Hi David. The butterflies are more visible now but it is feeling distinctly end-of-season. The recovery was too late for some ...
Minnie woke me at 03h30 on Thursday and I assumed she needed to do something so got up and took her outside. When I opened the front door of the building, a beautiful sight greeted me: Mars and Jupiter in conjunction in a perfectly clear sky. This photo doesn't do it justice at all, especially as for some reason both Mars and Aldebaran have lost their redness:

It's not obvious, but Uranus is also in the picture, to the right of the Pleiades. This key shows where:

And a view over Leysin, with the red light of the Grand Chamossaire on the right:

Minnie didn't seem to have needed anything urgent but I was happy to get the unexpected walk and went back to sleep afterwards!
The next (technically, the same) day - yesterday - I took Minnie up the Grand Chamossaire to see what Erebia were now flying there.
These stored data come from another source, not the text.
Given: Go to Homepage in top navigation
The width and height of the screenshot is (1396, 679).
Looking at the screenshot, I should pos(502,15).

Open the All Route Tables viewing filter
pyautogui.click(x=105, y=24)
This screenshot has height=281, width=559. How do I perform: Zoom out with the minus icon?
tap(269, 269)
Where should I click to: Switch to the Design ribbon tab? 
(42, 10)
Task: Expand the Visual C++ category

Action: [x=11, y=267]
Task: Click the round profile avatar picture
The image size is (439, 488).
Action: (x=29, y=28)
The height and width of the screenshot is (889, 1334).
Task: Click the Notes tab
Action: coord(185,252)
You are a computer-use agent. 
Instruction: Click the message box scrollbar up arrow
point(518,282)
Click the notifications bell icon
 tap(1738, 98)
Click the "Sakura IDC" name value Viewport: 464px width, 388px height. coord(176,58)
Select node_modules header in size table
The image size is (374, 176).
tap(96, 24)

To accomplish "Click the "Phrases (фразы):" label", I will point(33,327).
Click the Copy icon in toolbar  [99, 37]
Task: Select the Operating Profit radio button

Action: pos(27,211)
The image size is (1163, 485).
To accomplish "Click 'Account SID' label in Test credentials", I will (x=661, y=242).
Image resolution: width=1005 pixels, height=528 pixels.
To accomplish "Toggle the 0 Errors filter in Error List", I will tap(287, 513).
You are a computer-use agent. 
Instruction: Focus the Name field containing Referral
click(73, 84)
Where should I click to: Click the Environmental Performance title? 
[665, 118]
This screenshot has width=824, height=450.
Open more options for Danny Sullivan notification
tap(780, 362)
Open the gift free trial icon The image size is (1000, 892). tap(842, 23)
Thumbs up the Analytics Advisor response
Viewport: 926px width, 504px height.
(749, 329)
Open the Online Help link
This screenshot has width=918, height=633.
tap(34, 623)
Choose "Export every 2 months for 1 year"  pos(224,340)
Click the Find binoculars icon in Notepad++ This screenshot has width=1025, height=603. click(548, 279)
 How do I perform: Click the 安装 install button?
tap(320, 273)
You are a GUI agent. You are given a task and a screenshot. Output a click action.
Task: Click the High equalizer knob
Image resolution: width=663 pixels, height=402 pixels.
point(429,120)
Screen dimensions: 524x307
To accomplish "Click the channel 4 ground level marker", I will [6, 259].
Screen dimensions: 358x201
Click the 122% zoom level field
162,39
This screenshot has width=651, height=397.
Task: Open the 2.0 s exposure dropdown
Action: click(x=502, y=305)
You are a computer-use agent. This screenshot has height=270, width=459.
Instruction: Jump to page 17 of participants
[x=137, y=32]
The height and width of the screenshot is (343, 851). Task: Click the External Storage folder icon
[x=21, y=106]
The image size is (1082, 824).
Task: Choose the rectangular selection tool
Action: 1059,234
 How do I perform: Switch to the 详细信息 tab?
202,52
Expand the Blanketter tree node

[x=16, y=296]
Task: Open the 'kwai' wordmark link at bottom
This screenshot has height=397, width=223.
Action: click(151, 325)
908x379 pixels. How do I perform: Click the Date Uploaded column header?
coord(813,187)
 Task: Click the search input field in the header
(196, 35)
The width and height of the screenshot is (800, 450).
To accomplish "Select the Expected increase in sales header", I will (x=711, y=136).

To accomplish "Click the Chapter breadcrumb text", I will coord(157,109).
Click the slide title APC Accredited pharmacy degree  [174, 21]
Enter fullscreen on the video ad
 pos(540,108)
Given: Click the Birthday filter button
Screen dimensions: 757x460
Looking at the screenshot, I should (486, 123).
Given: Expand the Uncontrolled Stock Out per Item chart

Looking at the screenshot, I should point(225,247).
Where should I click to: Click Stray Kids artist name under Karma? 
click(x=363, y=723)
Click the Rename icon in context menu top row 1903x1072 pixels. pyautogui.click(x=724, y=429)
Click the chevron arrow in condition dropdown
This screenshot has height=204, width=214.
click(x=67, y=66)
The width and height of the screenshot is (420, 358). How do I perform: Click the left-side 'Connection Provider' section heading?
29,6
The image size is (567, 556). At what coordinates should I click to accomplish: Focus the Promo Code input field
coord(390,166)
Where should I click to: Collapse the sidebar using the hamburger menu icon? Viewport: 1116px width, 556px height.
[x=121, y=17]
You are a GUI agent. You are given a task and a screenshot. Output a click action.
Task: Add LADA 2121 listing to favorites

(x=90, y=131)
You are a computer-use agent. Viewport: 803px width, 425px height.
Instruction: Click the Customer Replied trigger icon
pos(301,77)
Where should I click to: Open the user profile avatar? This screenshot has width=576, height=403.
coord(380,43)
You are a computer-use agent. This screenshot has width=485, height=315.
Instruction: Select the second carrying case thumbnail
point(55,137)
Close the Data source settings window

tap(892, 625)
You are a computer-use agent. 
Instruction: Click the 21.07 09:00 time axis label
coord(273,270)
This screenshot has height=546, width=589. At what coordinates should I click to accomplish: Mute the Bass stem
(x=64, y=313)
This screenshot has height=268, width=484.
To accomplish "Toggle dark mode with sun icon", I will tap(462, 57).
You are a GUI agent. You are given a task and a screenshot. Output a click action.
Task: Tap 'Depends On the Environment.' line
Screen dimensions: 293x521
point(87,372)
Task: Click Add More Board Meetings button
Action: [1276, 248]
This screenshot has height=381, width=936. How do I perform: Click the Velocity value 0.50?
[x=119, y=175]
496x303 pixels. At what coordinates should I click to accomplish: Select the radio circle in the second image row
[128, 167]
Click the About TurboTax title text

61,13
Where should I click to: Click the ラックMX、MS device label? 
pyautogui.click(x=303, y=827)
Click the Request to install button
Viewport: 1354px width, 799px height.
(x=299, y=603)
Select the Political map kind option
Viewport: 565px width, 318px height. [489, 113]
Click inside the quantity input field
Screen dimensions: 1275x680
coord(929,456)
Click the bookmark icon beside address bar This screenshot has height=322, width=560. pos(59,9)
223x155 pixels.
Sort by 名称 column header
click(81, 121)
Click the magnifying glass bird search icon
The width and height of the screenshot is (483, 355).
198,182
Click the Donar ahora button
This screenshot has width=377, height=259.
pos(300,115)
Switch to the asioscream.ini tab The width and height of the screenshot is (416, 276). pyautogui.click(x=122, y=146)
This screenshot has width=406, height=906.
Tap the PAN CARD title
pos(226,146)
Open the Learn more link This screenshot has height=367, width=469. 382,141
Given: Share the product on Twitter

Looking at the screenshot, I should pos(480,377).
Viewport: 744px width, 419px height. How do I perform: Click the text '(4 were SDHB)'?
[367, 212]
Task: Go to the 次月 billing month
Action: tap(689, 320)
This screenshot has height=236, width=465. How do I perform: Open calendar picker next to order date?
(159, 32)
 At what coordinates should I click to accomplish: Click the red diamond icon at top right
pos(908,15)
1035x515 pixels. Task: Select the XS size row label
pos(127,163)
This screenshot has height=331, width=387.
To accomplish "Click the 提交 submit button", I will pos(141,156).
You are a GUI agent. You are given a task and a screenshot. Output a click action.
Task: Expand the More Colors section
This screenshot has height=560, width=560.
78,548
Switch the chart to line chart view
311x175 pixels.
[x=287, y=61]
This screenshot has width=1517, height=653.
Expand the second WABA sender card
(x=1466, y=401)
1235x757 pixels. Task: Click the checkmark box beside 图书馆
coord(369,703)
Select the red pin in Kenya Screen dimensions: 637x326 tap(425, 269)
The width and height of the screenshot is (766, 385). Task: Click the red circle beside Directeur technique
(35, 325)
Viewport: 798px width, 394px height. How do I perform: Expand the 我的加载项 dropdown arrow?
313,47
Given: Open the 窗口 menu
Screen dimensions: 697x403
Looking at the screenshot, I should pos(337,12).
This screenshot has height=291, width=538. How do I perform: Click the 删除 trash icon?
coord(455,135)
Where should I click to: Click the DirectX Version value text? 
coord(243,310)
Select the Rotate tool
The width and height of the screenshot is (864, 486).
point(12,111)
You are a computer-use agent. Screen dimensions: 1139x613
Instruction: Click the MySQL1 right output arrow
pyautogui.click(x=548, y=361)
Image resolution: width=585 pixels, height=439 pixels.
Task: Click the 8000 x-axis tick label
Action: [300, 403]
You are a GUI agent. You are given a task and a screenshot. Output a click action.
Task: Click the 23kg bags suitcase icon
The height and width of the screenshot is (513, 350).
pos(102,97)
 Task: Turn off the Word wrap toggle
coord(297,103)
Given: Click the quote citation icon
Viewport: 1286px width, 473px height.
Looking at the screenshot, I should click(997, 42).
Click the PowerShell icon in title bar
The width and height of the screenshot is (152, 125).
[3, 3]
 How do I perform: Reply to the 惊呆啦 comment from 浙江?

As so often this year, little was on the wing altogether, but I got my first meolans of the year, as well as melampus, manto, aethiops and what I took in the field to be a very late medusa. This is the butterfly in question:

It was as big as meolans and its undersides were the same as its uppersides. Bit of a puzzler! Here it is with a Piedmont ringlet:

Common hawkers were zooming over a stagnant pool near the Petit Chamossaire and this black darter decided to use my backpack as its resting spot:


Cloud and rain today, sadly, as it is the first day of the annual 'Nuit des fées' festival, when the young and old of Leysin celebrate tiny, winged sprites of a non-butterfly nature!